Sideways Release Date: October 22, 2004 Starring: Paul Giamatti, Thomas Haden Church, Sandra Oh, Virginia Madsen Directed by: Alexander Payne
GLENN KENNY'S REVIEW (posted 10/21/04)
These days, when a film aspires to plumb the depths of the human heart, that heart is commonly encased in the body of a woman. On one end of the spectrum, you’ve got Bridget Jones’s Diary; on the other, The Hours. Hollywood follows the source-material–providing book industry in this respect; it’s only now that the chick-lit craze seems to have waned, replaced by a mania for thrillers about ancient codexes (not necessarily an improvement). Director Alexander Payne’s Sideways, which Payne wrote with Jim Taylor, adapting Rex Pickett’s novel, bucks this trend with an acute, discomforting, hilarious, and poignant examination of the hearts of men that’s as compassionate as it is unsparing.
The brilliant Paul Giamatti plays Miles, a self-styled oenophile, failed novelist, and overachieving neurotic who takes his rather more relaxed, and soon-to-be-married, pal Jack (Thomas Haden Church) on a brief tour of California wine country in lieu of a bachelor party. Problem is, Jack thinks this is a bachelor party, and is determined to sow the last of his wild oats (of which there are apparently plenty) in between chardonnay tastings. This appalls Miles, who’s still not over his divorce.
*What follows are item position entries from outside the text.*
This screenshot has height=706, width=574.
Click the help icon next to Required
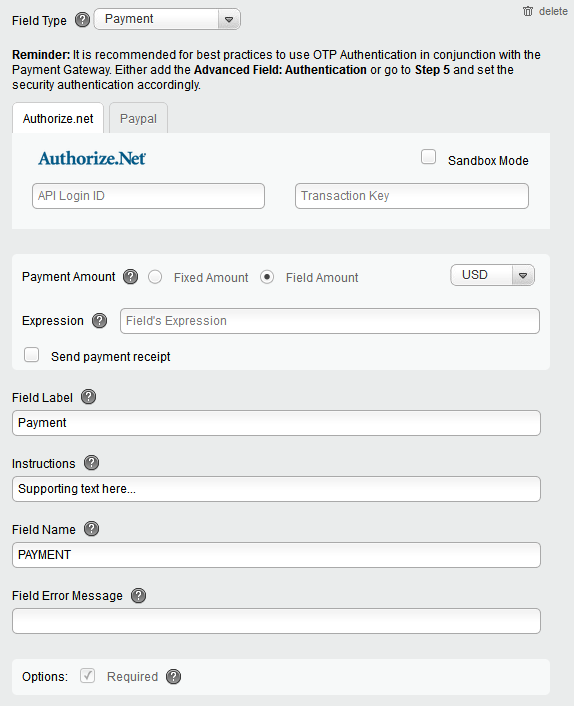(x=173, y=676)
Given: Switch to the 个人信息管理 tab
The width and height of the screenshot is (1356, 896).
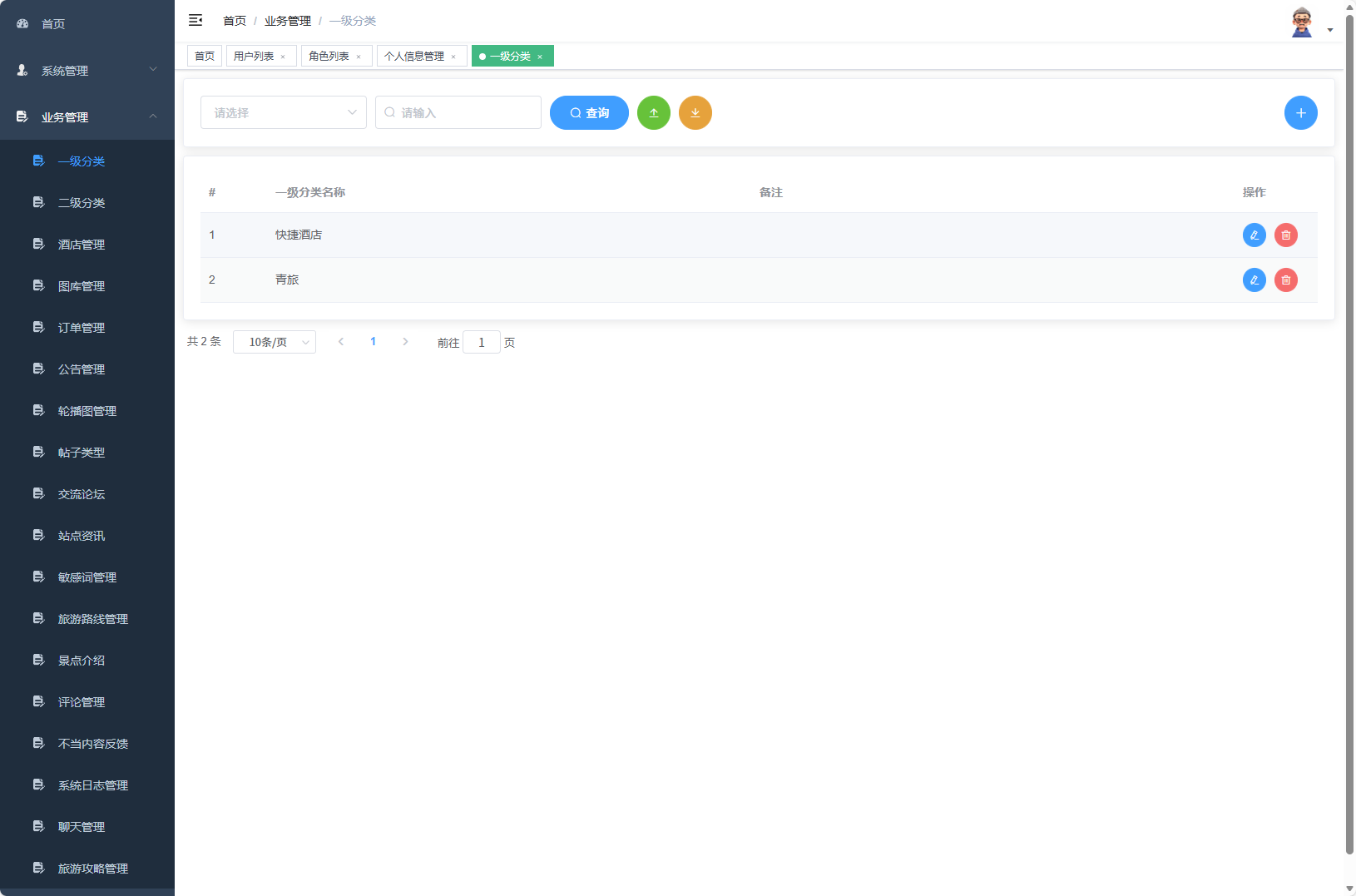Looking at the screenshot, I should tap(416, 56).
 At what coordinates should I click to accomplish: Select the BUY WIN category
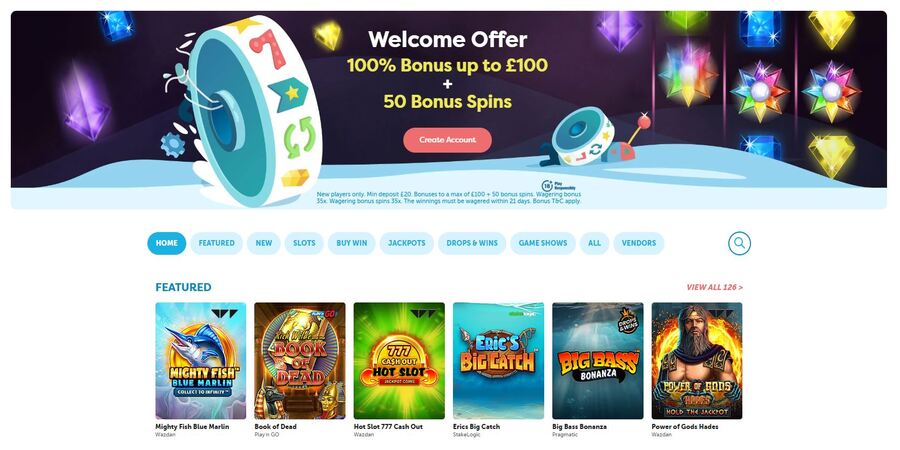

Miles’s moral dilemma is compounded when Jack’s fling with straight-shooting, hard-partying Stephanie (Sandra Oh) creates an opportunity for Miles to get to know Maya (Virginia Madsen), a more demure waitress who could be one of the few good things to happen to him in a long time.
Every performance here is wonderful, and the movie abounds in moments so true as to be cringe-worthy, as when, after getting on his high horse with Jack, Miles is then left alone in his motel room with only a sleazy porno mag for company. Payne’s deliberately given this movie a sometimes sunshine-saturated ’70s look, but the film is more than an homage to the great character-driven pictures of that era. It’s more like a continuation of a lost tradition. Putting down for a moment the sharp satirical stick he worked with such gusto in Citizen Ruth and Election—but which made a few errant pokes in his last film, About Schmidt—Payne and company have crafted one of the very best movies of the year.